Model Card for InternVL-Chat-V1.5-Int8
Two interns holding hands, symbolizing the integration of InternViT and InternLM.
[InternVL 1.5 Technical Report] [Paper] [GitHub] [Chat Demo] [中文解读]
We introduce InternVL 1.5, an open-source multimodal large language model (MLLM) to bridge the capability gap between open-source and proprietary commercial models in multimodal understanding. We introduce three simple designs:
- Strong Vision Encoder: we explored a continuous learning strategy for the large-scale vision foundation model---InternViT-6B, boosting its visual understanding capabilities, and making it can be transferred and reused in different LLMs.
- Dynamic High-Resolution: we divide images into tiles ranging from 1 to 40 of 448 × 448 pixels according to the aspect ratio and resolution of the input images, which supports up to 4K resolution input.

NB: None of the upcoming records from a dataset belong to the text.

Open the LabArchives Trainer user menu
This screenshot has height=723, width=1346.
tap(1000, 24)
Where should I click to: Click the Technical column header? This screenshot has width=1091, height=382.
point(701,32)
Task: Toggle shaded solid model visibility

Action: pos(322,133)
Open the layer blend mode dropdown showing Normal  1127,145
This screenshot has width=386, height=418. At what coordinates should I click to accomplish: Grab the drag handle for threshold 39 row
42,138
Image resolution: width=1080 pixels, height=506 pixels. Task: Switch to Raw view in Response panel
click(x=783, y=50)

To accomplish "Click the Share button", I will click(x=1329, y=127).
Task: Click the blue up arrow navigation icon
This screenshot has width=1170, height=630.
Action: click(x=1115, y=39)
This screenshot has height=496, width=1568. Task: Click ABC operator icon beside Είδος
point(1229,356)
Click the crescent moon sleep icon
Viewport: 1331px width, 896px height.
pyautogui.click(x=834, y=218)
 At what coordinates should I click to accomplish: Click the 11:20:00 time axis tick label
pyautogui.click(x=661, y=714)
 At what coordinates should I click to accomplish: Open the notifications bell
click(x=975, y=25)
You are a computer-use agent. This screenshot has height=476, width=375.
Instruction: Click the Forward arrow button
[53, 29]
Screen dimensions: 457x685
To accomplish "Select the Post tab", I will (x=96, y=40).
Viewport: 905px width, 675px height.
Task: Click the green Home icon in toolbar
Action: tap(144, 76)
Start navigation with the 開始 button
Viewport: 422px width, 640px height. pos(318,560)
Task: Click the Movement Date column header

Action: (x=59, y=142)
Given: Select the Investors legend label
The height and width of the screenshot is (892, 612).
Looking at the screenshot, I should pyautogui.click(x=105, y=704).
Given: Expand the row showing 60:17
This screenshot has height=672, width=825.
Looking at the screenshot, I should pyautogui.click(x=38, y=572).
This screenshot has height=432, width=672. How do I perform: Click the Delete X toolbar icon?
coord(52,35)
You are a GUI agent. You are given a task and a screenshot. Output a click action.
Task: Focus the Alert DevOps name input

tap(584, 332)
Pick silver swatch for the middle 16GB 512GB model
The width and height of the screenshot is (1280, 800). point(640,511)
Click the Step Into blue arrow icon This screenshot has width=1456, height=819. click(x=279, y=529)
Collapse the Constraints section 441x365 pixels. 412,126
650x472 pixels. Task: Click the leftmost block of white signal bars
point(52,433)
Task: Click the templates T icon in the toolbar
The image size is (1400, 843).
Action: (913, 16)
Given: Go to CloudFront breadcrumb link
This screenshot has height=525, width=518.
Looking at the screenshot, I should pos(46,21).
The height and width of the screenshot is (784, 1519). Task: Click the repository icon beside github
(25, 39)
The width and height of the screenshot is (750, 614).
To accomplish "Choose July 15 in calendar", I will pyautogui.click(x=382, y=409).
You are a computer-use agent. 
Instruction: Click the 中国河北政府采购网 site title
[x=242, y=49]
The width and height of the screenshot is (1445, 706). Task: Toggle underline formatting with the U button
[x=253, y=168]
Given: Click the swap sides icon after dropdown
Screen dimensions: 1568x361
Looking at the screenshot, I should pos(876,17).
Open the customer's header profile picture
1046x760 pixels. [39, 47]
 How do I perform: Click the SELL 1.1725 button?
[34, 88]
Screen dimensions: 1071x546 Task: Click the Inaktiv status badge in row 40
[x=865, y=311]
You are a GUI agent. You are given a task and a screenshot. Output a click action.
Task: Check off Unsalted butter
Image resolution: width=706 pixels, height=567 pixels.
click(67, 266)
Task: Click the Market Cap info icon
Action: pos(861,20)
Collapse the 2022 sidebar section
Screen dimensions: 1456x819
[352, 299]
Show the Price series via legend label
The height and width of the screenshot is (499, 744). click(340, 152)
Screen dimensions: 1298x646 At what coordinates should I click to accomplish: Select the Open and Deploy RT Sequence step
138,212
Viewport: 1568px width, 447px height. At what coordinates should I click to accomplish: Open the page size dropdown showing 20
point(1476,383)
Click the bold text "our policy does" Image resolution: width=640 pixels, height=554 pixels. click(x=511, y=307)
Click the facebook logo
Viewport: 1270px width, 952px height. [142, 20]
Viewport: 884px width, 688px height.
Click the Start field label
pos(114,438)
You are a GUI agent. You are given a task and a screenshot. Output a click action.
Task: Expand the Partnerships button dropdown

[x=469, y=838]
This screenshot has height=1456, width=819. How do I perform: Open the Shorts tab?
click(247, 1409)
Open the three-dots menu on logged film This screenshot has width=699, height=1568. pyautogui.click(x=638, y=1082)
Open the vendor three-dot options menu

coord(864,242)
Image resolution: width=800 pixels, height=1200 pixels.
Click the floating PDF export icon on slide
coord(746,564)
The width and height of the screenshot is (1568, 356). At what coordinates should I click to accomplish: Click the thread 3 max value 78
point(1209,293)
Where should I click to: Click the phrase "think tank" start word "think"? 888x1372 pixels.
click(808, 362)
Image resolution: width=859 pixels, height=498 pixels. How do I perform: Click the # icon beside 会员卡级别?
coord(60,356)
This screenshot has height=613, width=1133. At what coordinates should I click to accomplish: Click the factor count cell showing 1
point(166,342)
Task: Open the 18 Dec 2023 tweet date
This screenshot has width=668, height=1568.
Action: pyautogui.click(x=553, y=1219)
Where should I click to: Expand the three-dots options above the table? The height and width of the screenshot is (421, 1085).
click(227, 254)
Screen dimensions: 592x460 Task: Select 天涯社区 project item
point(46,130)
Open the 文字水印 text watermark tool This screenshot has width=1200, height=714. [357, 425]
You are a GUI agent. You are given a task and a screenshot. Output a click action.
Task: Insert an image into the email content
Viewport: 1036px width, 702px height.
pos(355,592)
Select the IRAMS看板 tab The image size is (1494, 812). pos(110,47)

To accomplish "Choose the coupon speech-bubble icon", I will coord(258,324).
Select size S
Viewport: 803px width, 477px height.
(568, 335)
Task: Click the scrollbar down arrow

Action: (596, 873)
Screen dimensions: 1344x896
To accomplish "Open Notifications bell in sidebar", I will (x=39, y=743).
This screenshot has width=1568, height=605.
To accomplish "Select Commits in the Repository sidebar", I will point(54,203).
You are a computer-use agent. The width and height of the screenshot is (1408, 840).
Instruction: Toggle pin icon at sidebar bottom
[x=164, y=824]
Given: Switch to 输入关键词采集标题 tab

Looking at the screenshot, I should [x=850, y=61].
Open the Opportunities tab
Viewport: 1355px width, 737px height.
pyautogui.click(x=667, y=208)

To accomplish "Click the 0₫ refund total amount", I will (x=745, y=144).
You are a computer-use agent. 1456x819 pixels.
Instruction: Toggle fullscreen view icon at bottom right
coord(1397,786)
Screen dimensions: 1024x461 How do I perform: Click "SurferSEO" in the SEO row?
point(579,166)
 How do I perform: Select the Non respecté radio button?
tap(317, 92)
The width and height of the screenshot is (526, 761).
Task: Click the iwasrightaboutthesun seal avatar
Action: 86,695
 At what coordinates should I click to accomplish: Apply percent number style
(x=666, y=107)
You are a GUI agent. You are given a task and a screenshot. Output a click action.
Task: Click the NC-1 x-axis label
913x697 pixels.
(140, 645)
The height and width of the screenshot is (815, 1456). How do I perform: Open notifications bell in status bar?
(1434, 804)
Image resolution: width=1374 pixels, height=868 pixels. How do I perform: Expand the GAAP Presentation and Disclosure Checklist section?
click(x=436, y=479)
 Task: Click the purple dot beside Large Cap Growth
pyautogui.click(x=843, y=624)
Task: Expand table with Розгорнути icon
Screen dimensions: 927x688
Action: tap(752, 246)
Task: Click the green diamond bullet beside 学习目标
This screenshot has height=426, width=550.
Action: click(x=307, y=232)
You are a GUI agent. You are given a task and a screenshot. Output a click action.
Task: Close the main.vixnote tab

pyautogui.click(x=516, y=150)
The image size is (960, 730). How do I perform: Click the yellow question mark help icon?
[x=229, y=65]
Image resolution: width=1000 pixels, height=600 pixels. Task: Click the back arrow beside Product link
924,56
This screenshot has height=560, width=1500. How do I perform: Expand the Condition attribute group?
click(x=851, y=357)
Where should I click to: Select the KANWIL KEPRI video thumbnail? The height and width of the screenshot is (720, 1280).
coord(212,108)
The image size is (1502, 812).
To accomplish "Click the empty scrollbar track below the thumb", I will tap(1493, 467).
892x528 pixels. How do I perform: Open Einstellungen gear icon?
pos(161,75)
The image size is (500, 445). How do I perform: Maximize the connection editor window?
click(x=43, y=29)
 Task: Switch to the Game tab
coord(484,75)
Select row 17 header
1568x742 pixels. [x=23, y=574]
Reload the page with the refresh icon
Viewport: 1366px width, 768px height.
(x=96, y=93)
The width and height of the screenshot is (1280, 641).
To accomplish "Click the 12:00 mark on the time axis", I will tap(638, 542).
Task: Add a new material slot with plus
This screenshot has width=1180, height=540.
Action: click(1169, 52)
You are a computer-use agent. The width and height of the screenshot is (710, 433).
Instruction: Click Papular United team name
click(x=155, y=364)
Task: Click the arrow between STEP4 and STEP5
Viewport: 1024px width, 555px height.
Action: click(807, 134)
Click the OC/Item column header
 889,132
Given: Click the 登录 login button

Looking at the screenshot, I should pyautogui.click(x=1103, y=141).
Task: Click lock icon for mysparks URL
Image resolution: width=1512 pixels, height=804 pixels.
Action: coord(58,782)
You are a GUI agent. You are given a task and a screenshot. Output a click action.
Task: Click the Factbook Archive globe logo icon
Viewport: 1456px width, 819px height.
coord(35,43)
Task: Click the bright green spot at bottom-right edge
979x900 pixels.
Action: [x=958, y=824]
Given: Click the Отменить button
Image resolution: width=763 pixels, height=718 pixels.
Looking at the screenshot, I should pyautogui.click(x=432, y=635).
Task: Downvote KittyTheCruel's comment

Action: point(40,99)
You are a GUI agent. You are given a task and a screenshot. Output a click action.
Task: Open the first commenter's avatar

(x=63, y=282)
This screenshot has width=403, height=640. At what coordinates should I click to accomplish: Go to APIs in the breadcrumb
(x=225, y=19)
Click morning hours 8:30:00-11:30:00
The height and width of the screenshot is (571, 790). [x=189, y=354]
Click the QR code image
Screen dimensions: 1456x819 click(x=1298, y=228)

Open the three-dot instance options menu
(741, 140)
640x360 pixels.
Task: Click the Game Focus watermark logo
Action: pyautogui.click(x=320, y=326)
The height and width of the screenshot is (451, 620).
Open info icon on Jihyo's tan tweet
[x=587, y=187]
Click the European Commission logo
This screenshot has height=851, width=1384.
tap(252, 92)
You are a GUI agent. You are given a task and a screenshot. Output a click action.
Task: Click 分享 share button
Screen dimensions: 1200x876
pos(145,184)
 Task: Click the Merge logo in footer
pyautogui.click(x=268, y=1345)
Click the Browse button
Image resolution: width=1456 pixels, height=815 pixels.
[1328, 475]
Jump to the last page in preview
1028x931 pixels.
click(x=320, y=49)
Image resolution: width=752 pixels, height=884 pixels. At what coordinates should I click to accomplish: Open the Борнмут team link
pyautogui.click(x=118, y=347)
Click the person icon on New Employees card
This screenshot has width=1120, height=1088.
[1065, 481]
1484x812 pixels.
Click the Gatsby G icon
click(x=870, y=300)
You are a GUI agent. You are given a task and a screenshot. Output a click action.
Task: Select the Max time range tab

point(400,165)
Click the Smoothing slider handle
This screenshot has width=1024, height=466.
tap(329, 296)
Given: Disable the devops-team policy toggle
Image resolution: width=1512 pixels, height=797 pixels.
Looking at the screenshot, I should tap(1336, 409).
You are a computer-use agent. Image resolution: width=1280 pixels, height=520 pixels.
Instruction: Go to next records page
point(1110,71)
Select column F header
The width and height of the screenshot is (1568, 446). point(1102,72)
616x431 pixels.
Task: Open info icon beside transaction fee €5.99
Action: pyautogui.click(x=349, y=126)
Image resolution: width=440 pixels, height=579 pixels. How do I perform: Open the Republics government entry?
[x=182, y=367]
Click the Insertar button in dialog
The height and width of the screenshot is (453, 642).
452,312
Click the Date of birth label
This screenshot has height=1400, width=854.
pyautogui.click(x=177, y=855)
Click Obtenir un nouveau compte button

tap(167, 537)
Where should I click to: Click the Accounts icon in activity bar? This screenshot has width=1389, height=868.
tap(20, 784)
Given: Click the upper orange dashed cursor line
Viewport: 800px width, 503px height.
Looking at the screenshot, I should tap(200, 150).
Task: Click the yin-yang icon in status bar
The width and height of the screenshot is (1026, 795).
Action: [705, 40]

- High-Quality Bilingual Dataset: we carefully collected a high-quality bilingual dataset that covers common scenes, document images, and annotated them with English and Chinese question-answer pairs, significantly enhancing performance in OCR- and Chinese-related tasks.
Model Details
Model Type: multimodal large language model (MLLM)
Model Stats:
- Architecture: InternViT-6B-448px-V1-5 + MLP + InternLM2-Chat-20B
- Image size: dynamic resolution, max to 40 tiles of 448 x 448 (4K resolution).
- Params: 25.5B
Training Strategy:
- Pretraining Stage
- Learnable Component: ViT + MLP
- Data: Please see our technical report.
- SFT Stage
- Learnable Component: ViT + MLP + LLM
- Data: Please see our technical report.
- Pretraining Stage
Released Models
Model | Vision Foundation Model | Release Date | Note |
---|---|---|---|
InternVL-Chat-V1.5(🤗 HF link) | InternViT-6B-448px-V1-5(🤗 HF link) | 2024.04.18 | support 4K image; super strong OCR; Approaching the performance of GPT-4V and Gemini Pro on various benchmarks like MMMU, DocVQA, ChartQA, MathVista, etc. (🔥new) |
InternVL-Chat-V1.2-Plus(🤗 HF link ) | InternViT-6B-448px-V1-2(🤗 HF link) | 2024.02.21 | more SFT data and stronger |
InternVL-Chat-V1.2(🤗 HF link ) | InternViT-6B-448px-V1-2(🤗 HF link) | 2024.02.11 | scaling up LLM to 34B |
InternVL-Chat-V1.1(🤗 HF link) | InternViT-6B-448px-V1-0(🤗 HF link) | 2024.01.24 | support Chinese and stronger OCR |
Performance
Examples
Model Usage
We provide an example code to run InternVL-Chat-V1.5 using transformers
.
You also can use our online demo for a quick experience of this model.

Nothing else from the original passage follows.